RECORDS FOR THE TASK:
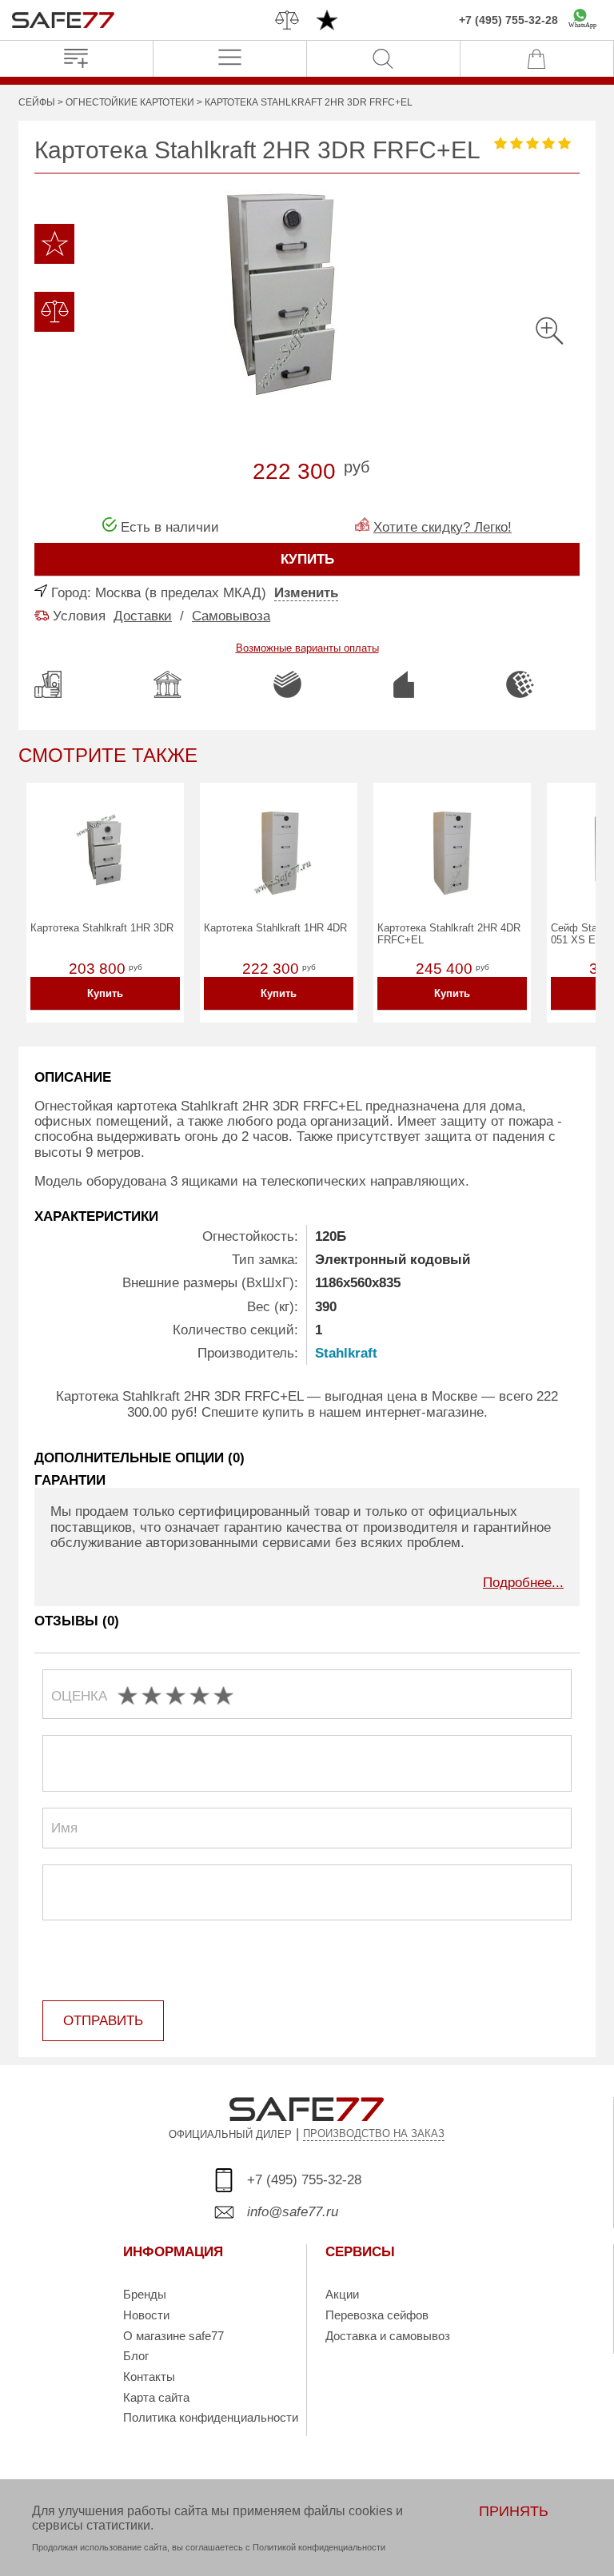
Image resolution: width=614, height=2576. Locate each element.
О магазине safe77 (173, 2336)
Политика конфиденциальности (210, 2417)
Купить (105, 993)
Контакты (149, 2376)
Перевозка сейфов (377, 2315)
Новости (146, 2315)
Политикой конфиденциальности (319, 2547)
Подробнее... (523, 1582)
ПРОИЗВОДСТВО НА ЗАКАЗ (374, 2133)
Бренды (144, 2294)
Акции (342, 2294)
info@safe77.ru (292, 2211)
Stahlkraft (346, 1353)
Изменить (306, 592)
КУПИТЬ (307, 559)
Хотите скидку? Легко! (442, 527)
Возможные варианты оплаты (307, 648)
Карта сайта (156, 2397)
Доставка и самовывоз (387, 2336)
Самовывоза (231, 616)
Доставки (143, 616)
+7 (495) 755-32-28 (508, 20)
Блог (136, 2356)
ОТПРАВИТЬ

INSTRUCTIONS TO FOLLOW: Repeat, word for word and with no pictures, only the lines running from the beginning of the data to the line that contains "КУПИТЬ (307, 559)".

SOLUTION FOR THIS EXERCISE:
Image resolution: width=614, height=2576. Locate each element.
О магазине safe77 (173, 2336)
Политика конфиденциальности (210, 2417)
Купить (105, 993)
Контакты (149, 2376)
Перевозка сейфов (377, 2315)
Новости (146, 2315)
Политикой конфиденциальности (319, 2547)
Подробнее... (523, 1582)
ПРОИЗВОДСТВО НА ЗАКАЗ (374, 2133)
Бренды (144, 2294)
Акции (342, 2294)
info@safe77.ru (292, 2211)
Stahlkraft (346, 1353)
Изменить (306, 592)
КУПИТЬ (307, 559)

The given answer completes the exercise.